When I replay a season trying to keep AB and IP in line, I make all injuries “remainder of game only.” I take care of managing the rest. Many leagues that have strict usage limits do the same thing. If you want a bit more drama, you could make it “remainder of this series only.” In draft leagues, I have used a self-created system that caps cumulative injury length for players based on their AB.
 
 
 
 
PLAYING THE SHORT SERIES
I am an old school SOM player, strictly cards and dice. I play nothing but tournaments, single-elimination, double-elimination, best of series, etc. Since the times now see any pitcher being used out of the pen in the postseason, I was wondering is there a rule somewhere that I am not aware of or can be used for using pitchers only qualified as “starter” on their card as relief? Is there a POW set up for this in the software that can be used for cards/dice playing? I understand not to use them in the closer role, but has anyone done this in their game playing?
            Thanks to SOM for making any free time I have entertaining with the greatest game ever invented.

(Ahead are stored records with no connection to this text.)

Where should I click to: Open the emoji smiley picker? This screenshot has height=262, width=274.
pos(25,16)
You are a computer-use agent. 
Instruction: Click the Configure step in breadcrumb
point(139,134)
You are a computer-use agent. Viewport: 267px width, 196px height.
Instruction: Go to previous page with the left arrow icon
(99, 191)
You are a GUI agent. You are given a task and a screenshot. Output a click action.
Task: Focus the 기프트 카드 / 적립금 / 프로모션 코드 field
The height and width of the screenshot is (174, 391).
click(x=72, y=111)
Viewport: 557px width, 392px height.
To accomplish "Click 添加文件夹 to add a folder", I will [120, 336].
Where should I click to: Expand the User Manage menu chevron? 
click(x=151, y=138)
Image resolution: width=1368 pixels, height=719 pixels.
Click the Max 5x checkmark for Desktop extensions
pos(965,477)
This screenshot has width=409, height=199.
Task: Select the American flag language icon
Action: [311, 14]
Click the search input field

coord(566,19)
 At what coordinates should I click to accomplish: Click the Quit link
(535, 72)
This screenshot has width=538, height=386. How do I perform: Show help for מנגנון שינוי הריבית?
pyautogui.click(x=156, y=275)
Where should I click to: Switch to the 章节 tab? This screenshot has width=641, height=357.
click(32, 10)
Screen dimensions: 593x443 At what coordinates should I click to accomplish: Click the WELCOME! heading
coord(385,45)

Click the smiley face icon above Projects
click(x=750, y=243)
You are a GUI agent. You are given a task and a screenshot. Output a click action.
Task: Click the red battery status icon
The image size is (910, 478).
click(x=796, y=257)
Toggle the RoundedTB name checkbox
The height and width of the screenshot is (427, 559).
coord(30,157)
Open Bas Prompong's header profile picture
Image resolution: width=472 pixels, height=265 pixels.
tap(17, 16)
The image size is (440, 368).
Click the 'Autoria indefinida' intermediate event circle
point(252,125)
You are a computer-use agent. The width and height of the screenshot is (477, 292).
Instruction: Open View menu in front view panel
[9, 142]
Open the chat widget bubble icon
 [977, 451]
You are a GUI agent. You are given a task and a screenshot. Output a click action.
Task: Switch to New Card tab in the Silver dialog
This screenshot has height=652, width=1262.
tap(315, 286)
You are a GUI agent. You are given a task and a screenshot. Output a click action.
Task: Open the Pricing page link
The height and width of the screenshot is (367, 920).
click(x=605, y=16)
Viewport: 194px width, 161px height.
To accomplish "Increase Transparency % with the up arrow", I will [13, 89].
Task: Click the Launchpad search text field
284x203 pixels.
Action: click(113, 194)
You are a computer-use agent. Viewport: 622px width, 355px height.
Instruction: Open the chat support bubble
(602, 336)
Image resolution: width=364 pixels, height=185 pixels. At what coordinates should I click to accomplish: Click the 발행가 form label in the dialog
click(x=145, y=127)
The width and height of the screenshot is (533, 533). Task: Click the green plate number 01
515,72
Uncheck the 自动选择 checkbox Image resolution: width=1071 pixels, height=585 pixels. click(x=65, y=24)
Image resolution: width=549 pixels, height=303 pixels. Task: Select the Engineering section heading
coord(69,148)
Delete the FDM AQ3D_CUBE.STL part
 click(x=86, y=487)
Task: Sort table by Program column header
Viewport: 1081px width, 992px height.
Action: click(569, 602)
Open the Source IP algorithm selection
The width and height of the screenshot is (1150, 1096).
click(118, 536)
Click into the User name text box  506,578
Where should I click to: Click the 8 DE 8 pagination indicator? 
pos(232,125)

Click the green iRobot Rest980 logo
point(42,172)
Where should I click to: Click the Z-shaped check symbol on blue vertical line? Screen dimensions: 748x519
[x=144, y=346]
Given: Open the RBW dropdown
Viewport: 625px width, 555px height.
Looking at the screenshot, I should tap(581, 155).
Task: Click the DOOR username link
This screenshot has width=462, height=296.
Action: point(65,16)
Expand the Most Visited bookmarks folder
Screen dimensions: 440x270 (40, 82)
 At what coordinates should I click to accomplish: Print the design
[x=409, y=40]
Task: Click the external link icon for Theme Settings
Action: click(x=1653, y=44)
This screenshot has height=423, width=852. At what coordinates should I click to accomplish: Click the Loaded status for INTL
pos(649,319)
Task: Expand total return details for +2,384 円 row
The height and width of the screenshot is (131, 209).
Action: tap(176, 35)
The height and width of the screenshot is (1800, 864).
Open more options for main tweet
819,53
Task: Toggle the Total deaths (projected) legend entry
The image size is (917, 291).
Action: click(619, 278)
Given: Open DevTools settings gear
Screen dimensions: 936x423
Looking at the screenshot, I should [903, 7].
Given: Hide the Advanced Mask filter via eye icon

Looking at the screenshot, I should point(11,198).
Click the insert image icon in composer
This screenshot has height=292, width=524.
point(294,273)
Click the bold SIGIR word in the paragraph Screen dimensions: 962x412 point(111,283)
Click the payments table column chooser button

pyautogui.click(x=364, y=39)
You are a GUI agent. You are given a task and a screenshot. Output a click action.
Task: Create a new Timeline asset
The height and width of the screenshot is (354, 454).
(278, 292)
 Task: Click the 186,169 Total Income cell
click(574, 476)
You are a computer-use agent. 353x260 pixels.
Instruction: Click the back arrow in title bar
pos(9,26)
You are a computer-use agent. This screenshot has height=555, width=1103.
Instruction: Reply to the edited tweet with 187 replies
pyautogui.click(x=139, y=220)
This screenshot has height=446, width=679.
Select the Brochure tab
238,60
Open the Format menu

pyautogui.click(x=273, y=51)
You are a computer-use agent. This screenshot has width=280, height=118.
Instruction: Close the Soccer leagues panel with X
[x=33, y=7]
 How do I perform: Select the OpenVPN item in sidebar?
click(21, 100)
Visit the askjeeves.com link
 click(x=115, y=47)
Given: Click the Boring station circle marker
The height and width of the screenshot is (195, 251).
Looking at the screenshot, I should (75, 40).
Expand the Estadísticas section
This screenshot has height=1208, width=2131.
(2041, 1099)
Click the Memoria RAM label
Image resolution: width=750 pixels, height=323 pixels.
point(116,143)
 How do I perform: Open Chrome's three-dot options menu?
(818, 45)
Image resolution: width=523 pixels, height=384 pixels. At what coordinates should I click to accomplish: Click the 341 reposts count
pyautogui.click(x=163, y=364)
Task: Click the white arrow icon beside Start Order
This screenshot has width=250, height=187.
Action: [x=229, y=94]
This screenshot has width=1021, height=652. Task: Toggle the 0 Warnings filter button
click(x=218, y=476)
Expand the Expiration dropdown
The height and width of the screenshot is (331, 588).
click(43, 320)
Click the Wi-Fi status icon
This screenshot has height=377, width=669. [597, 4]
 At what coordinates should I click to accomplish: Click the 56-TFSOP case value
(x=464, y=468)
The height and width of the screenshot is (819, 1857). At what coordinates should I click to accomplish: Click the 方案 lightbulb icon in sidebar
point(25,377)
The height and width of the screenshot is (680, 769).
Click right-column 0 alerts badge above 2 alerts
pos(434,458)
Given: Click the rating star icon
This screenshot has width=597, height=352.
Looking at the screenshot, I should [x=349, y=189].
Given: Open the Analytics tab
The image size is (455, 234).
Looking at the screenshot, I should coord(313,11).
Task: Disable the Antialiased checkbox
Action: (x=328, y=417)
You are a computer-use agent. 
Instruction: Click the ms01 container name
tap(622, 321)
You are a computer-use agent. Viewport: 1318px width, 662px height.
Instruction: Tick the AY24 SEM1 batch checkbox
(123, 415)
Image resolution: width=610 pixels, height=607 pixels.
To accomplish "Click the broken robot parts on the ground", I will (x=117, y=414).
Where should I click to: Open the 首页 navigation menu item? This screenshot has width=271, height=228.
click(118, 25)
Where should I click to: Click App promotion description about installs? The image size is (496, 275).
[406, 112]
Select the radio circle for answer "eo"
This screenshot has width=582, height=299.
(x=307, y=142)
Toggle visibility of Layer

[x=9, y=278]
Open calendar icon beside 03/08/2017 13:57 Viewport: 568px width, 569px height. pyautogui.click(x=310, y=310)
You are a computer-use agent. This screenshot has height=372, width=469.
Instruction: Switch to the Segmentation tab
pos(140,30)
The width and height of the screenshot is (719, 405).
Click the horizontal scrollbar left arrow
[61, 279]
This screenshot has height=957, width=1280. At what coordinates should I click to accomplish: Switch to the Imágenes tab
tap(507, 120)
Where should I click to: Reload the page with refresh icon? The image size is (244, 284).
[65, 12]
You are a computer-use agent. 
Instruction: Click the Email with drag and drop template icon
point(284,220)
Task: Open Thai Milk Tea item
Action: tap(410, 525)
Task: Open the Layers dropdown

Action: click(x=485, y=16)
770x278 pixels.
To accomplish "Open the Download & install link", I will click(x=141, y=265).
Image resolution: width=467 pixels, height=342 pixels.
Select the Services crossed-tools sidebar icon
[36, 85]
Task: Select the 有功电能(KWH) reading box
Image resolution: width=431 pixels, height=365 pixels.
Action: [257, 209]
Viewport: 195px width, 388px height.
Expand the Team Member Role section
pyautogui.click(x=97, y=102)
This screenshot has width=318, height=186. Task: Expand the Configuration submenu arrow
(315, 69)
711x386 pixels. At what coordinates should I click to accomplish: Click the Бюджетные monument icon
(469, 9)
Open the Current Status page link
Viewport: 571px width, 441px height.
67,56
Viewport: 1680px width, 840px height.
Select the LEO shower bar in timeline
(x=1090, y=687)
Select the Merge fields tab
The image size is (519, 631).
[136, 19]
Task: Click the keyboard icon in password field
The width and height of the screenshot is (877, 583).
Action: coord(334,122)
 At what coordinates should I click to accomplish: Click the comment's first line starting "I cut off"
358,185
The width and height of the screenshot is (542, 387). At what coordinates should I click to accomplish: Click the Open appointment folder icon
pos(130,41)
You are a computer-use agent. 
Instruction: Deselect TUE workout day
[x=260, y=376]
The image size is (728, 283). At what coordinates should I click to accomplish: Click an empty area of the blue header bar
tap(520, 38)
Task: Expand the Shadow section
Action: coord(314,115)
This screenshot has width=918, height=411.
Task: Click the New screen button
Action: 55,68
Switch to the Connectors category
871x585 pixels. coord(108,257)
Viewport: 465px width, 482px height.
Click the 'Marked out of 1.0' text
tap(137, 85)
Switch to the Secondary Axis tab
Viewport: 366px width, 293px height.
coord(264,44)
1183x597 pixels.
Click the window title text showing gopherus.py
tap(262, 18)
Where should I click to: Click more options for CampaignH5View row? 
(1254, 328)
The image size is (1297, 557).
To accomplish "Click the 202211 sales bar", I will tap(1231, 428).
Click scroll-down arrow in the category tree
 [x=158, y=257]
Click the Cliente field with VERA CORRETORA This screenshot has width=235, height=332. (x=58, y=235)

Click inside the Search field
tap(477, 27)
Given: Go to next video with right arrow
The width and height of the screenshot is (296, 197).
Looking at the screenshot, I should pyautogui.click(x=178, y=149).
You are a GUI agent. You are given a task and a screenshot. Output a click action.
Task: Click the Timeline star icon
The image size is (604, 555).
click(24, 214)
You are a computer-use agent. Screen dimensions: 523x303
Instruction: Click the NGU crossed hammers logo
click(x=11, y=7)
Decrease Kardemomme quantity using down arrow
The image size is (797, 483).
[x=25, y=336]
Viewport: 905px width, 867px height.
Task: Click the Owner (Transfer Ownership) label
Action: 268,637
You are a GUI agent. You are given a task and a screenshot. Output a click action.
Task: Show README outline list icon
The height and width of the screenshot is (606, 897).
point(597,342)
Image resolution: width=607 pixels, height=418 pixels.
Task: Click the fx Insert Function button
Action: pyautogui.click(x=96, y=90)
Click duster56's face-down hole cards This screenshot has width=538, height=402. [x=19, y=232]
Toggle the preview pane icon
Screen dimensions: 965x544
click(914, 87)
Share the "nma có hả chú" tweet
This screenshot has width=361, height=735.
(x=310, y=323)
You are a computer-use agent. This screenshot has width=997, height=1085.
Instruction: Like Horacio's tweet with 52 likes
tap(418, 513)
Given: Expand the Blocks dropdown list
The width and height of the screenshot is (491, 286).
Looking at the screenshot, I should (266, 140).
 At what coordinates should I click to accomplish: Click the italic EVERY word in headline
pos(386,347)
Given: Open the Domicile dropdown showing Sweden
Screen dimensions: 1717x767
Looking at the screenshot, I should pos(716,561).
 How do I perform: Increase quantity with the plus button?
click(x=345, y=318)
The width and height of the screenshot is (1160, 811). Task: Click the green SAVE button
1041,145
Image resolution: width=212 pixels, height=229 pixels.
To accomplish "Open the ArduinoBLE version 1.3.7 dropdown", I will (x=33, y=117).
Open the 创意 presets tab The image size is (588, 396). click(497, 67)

John Pellegrino, Shelton, CT.
            One of the sometimes-overlooked great things about the Strat-O-Matic board games is how flexible the game is to adaptations that suit the individual gamer. The baseball game in particular is played every which way. Playing solo, you should feel free to make whatever changes you find pleasing. For some, that’s making the game more statistically precise. For others, a more realistic feel, with a rule change here or different player usage there. And for others, anything goes in “what-if” fantasies.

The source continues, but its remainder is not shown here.